Irrespective of the still unsettled arguments amongst specialists as to how fast episodes of sea-level rise in fact were Dr Flemming seems unaware of the increased volcanism and earthquakes that are now known to have accompanied the main meltwater pulses which would almost certainly have magnified the cataclysmic effects for humanity. In addition there is the matter of the havoc that would have been wrought whenever a glacial lake, storing perhaps 2,000 years of meltwater, spilled out its contents all at once from the full height of the ice-cap two miles above sea-level into mountain-sized waves that rolled down across the land reshaping everything that lay in their path.
(6) Dr Flemming writes: “The sites visited by Hancock in Malta and Bimini did not show any signs of submarine archaeological relics and were natural geological features.

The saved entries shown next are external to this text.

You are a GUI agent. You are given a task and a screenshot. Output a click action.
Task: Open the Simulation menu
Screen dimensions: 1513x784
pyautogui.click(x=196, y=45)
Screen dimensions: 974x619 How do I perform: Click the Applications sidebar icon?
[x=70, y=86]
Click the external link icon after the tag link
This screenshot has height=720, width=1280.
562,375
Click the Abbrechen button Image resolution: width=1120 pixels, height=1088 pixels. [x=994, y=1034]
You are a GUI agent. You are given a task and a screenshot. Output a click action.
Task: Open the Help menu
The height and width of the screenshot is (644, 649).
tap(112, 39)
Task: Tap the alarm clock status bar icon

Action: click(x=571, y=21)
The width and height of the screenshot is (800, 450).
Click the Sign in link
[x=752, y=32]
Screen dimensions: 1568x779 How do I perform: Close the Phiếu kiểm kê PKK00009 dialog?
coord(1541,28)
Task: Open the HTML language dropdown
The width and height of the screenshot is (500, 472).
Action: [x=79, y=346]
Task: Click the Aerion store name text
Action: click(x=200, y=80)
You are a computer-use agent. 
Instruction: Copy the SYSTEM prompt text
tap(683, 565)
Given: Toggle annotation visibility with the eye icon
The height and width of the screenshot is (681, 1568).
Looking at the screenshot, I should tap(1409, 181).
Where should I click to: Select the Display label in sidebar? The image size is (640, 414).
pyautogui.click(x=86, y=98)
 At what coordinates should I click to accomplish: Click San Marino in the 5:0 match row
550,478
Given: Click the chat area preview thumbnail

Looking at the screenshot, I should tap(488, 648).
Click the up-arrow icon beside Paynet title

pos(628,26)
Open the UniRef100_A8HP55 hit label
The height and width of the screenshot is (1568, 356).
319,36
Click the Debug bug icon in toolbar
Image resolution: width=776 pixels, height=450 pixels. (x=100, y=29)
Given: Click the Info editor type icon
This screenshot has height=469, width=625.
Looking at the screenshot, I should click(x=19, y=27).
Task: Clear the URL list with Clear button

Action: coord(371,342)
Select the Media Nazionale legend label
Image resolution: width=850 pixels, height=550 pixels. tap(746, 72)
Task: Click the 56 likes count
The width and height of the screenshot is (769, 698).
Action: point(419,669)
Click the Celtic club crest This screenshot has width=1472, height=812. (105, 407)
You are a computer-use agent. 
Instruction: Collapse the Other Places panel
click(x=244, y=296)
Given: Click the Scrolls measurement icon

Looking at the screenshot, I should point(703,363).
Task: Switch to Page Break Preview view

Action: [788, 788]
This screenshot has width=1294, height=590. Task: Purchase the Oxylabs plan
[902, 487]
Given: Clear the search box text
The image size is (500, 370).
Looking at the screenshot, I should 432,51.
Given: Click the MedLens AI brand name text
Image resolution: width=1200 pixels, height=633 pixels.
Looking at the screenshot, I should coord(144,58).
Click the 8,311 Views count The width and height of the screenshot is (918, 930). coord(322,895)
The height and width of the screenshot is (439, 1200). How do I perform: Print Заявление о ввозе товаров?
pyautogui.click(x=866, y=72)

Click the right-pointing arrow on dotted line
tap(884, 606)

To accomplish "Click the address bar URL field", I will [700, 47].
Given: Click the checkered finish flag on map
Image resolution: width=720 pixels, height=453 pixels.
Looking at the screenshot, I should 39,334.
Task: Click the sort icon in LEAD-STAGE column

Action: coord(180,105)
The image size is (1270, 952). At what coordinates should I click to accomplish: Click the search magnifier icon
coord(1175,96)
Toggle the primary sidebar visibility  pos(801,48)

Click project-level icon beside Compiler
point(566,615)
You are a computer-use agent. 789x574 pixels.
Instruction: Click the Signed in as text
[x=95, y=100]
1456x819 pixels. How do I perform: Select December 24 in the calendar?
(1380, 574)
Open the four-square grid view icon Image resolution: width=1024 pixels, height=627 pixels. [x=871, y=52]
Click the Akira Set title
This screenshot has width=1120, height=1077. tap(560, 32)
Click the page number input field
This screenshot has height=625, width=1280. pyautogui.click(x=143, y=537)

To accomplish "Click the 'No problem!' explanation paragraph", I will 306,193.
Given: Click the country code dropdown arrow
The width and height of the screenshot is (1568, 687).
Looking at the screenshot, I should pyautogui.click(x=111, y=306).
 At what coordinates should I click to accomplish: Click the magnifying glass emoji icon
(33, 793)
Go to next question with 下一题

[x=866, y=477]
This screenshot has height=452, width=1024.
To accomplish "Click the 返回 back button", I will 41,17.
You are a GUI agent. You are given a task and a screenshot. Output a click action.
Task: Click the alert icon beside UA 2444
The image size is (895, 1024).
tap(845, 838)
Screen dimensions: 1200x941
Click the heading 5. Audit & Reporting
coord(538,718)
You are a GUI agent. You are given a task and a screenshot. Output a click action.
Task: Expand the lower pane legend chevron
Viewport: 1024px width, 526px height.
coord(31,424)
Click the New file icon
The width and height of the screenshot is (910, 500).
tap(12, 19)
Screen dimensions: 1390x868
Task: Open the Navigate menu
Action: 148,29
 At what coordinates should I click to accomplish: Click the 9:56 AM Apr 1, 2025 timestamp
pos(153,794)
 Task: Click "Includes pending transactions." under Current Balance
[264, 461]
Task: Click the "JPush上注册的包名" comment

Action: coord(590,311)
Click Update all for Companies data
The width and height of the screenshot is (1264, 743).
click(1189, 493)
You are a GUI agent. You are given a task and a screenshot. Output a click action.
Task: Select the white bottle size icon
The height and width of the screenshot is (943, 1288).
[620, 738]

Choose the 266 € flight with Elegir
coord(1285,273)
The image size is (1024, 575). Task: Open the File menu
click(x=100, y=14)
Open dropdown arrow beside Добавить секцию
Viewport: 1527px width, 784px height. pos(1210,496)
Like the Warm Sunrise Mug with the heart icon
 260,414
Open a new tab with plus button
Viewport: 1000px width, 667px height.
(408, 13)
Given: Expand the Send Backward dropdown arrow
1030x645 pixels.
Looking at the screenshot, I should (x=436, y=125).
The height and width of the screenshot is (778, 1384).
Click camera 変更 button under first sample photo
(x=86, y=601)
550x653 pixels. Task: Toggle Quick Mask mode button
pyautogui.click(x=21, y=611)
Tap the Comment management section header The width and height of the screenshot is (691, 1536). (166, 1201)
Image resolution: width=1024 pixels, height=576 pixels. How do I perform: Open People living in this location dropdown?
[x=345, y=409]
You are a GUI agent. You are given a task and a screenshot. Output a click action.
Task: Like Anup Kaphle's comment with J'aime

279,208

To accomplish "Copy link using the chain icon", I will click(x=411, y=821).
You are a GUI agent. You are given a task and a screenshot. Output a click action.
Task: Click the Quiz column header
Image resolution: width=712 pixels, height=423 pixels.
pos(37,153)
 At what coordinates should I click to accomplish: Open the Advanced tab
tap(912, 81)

I have dived on both sites myself in the 1960’s and 70’s. I informed Hancock’s film company in June, 2000 that these sites were natural”
Despite his remarkable prescience and X-ray vision I find it hard to understand how Dr Flemming could have informed us in June 2000 that the sites we ultimately dived on for episode 1 of the series “were natural”. In June 2000 we ourselves did not know about the existence of either of these sites.